The store boasts everything from chic green apparel to home furnishings, and non-toxic cosmetics to building materials.

There is a fair-sized section of environmentally friendly cleaning supplies from companies like Seventh Generation and Ecover. There are sheets and bedding made from organic cotton and wool, and reusable plates made from bamboo. Old sweaters were reused in more fashionable women’s tops. Cabinetry created from renewable wood fiber and without formaldehyde resins is integrated into the store design and available for sale.

A baby section features an organic cotton collection from a company called MiYim, including chemical-free, non-toxic colored bear for $35. The classic book of environmental activism, “The Lorax” by Dr. Seuss, is prominently displayed in the kids section.

A $58 handbag made from soda-can tops by a company called Alluminate, which makes accessories for social and environmental justice, captured the attention of a teen-aged shopper Wednesday afternoon.

The 3,300-square-foot store opened this fall after Lowe thought of and honed the concept for years. She brings a refreshing attitude to the green movement. She is a firm believer in sustainable, eco-friendly living, but she’s also leery about preaching about it. Not from lack of commitment. She fears people are getting jaded to some extent because of the constant barrage about green this and green that.

So Lowe decided to make the green products available for a market she is confident will respond. After working for several years in the area as an architectural interior designer, she saw firsthand the demand for green house wares, furnishings and decor.

“The key was to try to make it hip and chic,” Lowe said. She set out to prove it is possible to go green without sacrificing style through the products she stocked.

Corky Woods’ product selection shows you don’t have to be a smelly hippie living a life of depravity to be green.

Lowe also believes demand already exists for eco-friendly products for daily living, like the non-toxic cosmetics, bath and body products and cleaning materials. Valley residents just needed those products to be more accessible.

“This has got to become bigger,” Lowe said. “I don’t like calling it a trend. It’s got to be the way of the future. It’s ridiculous it’s not.”

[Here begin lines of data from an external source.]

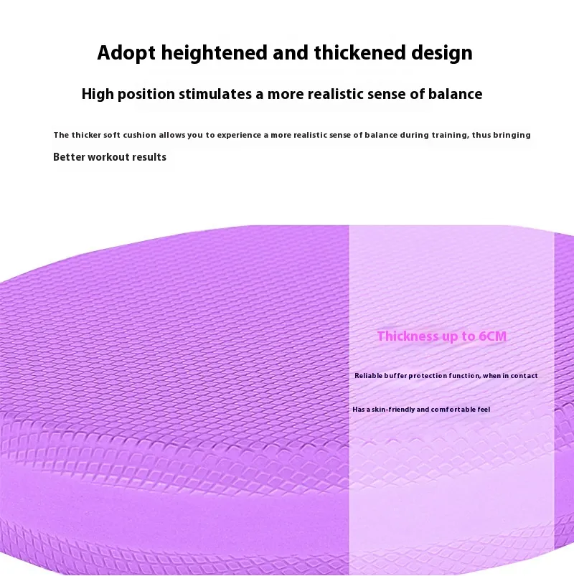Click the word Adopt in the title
126,53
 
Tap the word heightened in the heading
215,53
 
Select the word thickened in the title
359,52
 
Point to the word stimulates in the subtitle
215,94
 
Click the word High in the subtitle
98,95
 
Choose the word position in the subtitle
146,95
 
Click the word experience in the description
239,135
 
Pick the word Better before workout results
69,157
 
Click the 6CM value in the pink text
493,336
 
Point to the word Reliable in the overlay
368,375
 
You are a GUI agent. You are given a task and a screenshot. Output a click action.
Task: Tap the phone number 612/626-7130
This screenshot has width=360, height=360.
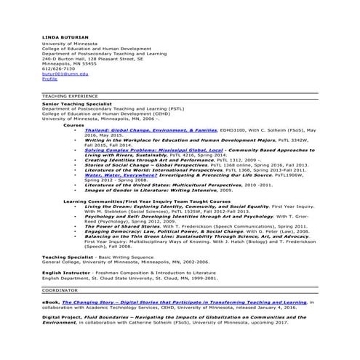coord(57,68)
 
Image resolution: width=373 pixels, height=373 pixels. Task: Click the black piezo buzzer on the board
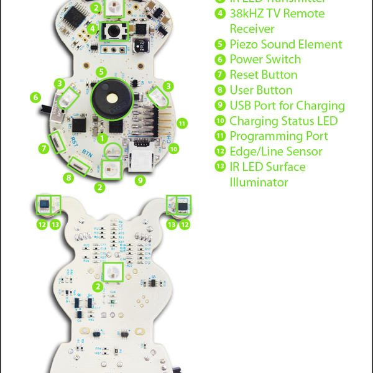112,98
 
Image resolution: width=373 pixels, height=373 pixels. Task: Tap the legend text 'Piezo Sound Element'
286,44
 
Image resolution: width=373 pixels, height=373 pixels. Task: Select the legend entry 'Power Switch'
265,60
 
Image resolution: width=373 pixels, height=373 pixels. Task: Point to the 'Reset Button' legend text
264,75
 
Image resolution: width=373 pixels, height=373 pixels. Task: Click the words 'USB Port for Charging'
287,106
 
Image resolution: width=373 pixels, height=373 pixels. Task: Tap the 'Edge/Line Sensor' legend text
276,152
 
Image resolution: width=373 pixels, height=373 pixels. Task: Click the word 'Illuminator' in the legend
259,182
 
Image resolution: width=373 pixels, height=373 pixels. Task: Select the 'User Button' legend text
261,90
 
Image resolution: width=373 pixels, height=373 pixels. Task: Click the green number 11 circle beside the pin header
182,122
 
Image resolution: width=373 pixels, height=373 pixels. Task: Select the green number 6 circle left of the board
35,98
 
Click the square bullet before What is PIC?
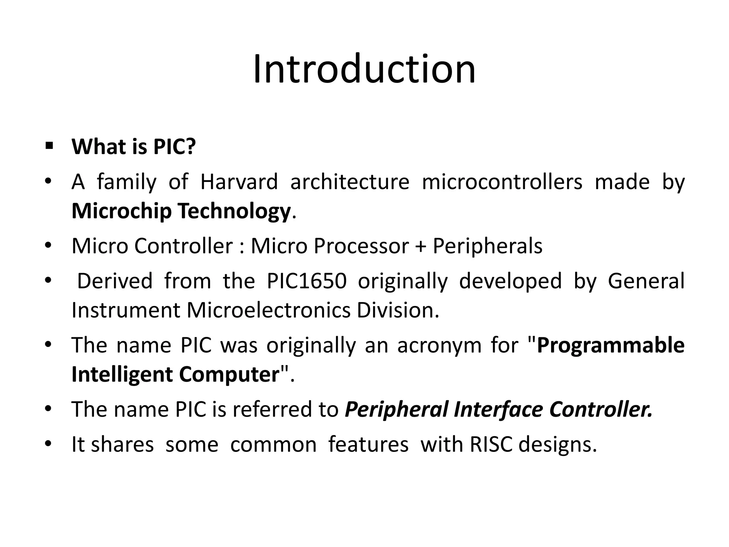click(x=49, y=146)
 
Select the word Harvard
click(x=239, y=182)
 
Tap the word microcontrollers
click(x=502, y=182)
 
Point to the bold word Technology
click(x=234, y=211)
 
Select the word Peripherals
click(x=487, y=246)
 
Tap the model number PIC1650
click(x=306, y=281)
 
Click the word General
click(x=646, y=281)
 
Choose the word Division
click(x=398, y=310)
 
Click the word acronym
click(x=439, y=345)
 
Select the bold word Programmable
click(x=610, y=345)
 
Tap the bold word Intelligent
click(x=121, y=374)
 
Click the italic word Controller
click(x=601, y=409)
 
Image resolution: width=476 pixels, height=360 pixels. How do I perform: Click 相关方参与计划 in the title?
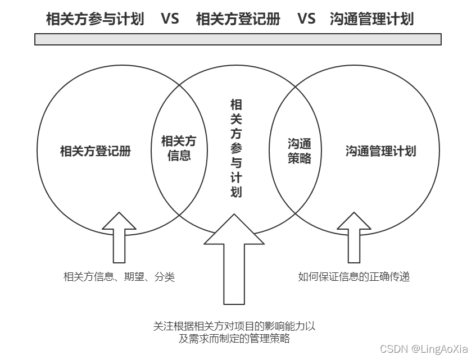(x=95, y=19)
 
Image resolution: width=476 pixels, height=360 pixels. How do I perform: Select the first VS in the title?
(x=170, y=19)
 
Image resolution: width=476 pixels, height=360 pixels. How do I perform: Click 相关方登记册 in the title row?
(x=238, y=19)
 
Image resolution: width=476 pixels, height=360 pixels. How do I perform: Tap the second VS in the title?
(x=306, y=19)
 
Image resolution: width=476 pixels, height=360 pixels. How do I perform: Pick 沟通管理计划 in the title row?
(x=372, y=19)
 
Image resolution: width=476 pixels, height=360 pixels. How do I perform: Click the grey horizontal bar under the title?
(x=238, y=39)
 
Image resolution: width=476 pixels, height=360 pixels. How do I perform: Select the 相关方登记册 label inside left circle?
(x=96, y=151)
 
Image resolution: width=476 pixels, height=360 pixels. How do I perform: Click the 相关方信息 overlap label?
(x=179, y=148)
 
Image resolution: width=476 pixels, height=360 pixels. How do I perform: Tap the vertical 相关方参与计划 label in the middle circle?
(x=237, y=148)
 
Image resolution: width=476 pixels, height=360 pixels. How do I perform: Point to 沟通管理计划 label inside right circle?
(x=380, y=151)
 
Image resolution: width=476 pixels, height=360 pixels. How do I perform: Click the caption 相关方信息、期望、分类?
(x=119, y=276)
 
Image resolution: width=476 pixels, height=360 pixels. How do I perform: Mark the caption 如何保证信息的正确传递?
(x=353, y=276)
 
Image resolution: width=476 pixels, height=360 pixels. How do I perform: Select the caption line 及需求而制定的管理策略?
(x=234, y=339)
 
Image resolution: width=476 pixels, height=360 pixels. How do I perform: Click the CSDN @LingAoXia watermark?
(x=424, y=349)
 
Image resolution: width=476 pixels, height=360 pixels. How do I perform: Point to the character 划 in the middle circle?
(x=237, y=192)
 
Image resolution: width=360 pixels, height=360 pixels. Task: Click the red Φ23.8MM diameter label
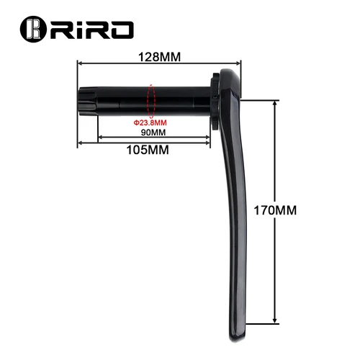(150, 122)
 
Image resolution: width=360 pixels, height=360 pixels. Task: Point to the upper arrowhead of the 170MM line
(274, 102)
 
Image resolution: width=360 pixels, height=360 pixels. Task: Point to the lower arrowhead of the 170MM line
(274, 320)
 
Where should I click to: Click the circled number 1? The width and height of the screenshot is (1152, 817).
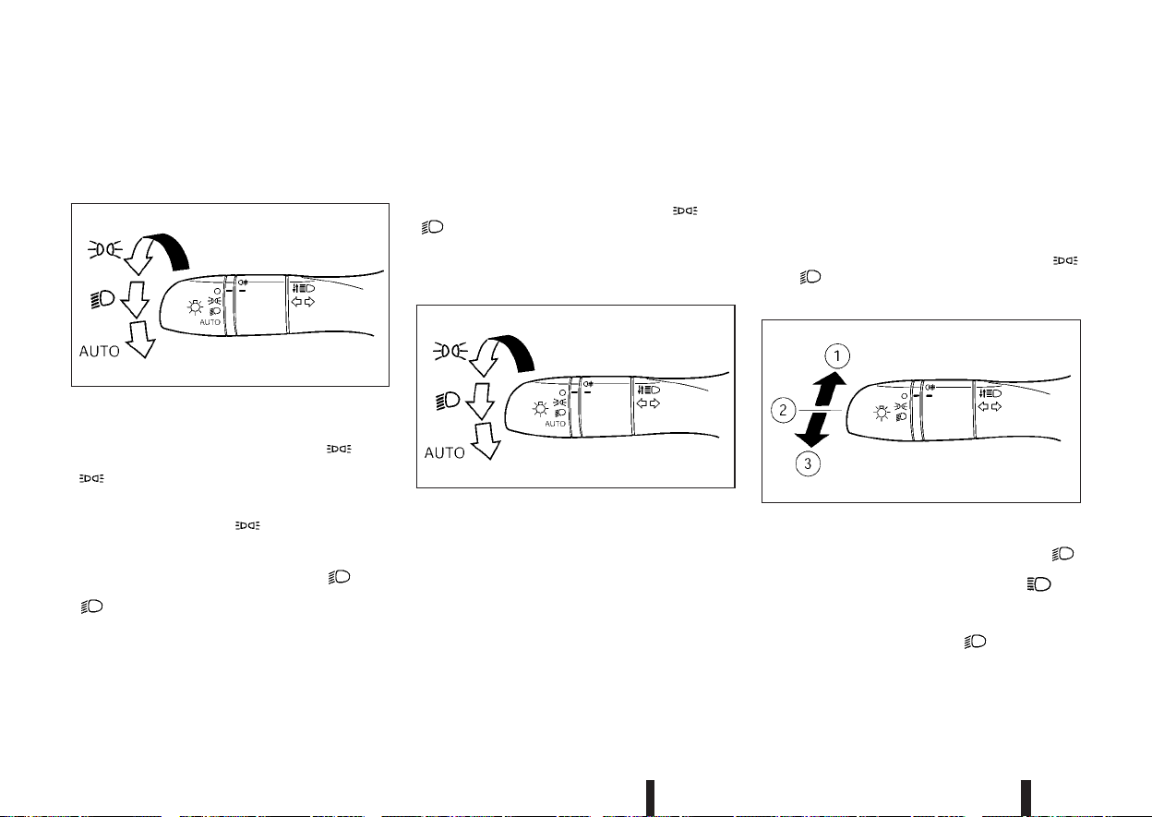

She is unfazed by starting a store at the time economic turmoil is gripping the country. “To me it’s the perfect time,” she said, noting that Heinz Ketchup was created during the Great Depression. She believes people will adjust their buying habits as part of the recovery from this recession. They will change their ideas on consumption. They will be more conscious of the sustainable practices of producers and appreciate recycled and earth-friendly products.

She applied her beliefs while customizing the interior of the store. The building materials used to construct Corky Woods are available for sale. She used bamboo flooring on the ceiling. The floor is reclaimed teak. Light fixtures are from recycled metals. The countertops are recycled glass. She will soon install solar voltaic awnings.

The shelving and other fixtures were destined for a dump when a Macy’s store in Seattle liquidated. They were saved and shipped by Lowe to Basalt.

She and her top assistant have been researching products for their inventory since 2001. They tended to go with items that aren’t available elsewhere in the valley.

“I really did obsess about decisions,” Lowe said. “That’s why this project took so long.”

But coming up with the store name ” Corky Woods ” was easy. “That is my alter-ego, green name,” Lowe said with a smile. She was sitting around with friends a few years back when they discussed how “all the cool environmental people” have fitting names. Corky Woods popped into her mind after that conversation.

The green department store is located at 261 Robinson St. in the Willits Town Center. It is in the same building that houses El Korita, Smoke and Crave Kitchen.